New Land Act will protect gender rights – Minister
The Ministry of Lands and Natural Resources through the Land Administration Project (LAP) is incorporating gender land right issues into the New Draft Land Bill to protect the interest of the vulnerable in society.
“The Draft Bill has made provision for properties acquired during marriage to be registered in the joint names of the spouses. Where only one spouse is registered for such property, a provision has been made to the effect that such properties acquired during marriage are being held in trust for both spouses.
“In the case of a property from which the family derives its sustenance, there is a provision to prohibit the transfer of such property without the consent of the spouses. These provisions, and many more, have been made to protect the interest of women and vulnerable dependents”, Ms Barbra Serwaa Asamoah, Deputy Minister of Lands and Natural Resources has announced.
Speaking at a National Policy Dialogue held in Accra on Monday, Ms Asamoah said while public consultations continues to be held on the Bill, civil society organisations and other stakeholders should help in reviewing the Bill and make critical inputs to ensure that it provides security of tenure and inclusion of women in land administration and management systems.
The two-day dialogue is being organised by the Network for Women’s Rights in Ghana (NETRIGHT) in collaboration with the International Institute for Environment and Development (IIED).
It is aimed at enhancing advocacy on gender equitable land governance to effect gender transformation in land governance legislations, systems and structures at the community, district, regional and national levels.

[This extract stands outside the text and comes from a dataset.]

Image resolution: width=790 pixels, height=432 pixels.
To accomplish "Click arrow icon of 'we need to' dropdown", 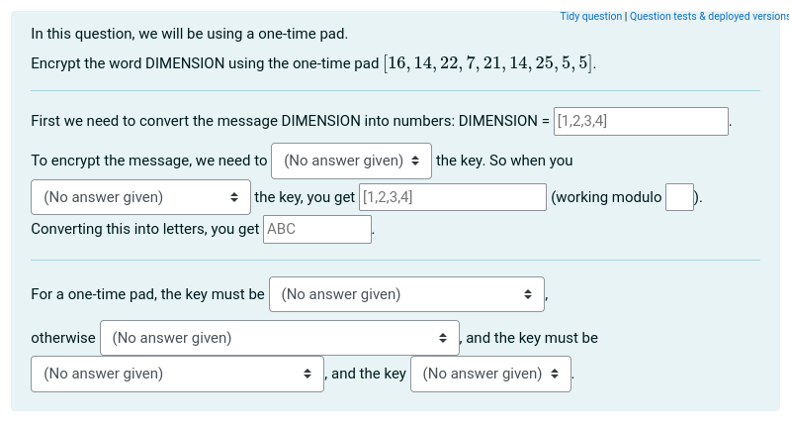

The theme for the Dialogue is: “Enhancing Women Voice and Presentation in Land Governance in Ghana”.
Ms Asamoah said LAP was introduced in 2003 to provide an efficient land administration management system that is fair, efficient, transparent, decentralised and sustainable, saying, many achievements have been earned under LAP.
She said for instance, a comprehensive assessment of the capacity needs including the gender capacity needs of land sector agencies’ and the implementation of a human resource plan to address the gaps to prove women’s technical capacities alongside men in the land sector agencies have been done.
Ms Asamoah said at the customary level, the Ministry has supported the establishment of a total of 57 Customary Land Secretariats across the country to improve the management and administration of lands held by stools, skins, families and clans at the local level.
She announced that 30 more secretariats were to be established by the end of the year.
She said the project is also demarcating rural farmlands in selected communities in the Western, Ashanti and Brong Ahafo Regions to improve tenure security and reduce conflicts due to encroachment and protected litigation.
“Given that women are the largest proportion of food crop farmers in the country, this exercise will afford them the opportunity to register and obtain some form of documentation to their land”, Ms Asamoah said.
She expressed the hope that the outcome of the dialogue, would be useful for the review of the Land Bill which is still being discussed among stakeholders before it would be sent to the Ministry for onward submission to Parliament.
Nana Kojo Banafo II, Akwamu- Hene of Awutu Traditional Area, supported the idea of more engagement with chiefs, queen mothers, family heads and other opinion leaders on land issues and explain to them the importance to allow women to own and register lands in their names to strengthen women empowerment and development.
Mr Ebenezar Kyei Bediako, Acting National Coordinator of Civil Society Coalition on Land (CICOL), said the Land Bill, when passed into law, would be a sure way of ensuring efficient and effective land governance and administration in Ghana.
He urged all stakeholders to work harder to ensure that the Bill is passed into law on time to address all bottlenecks of land administration in the country.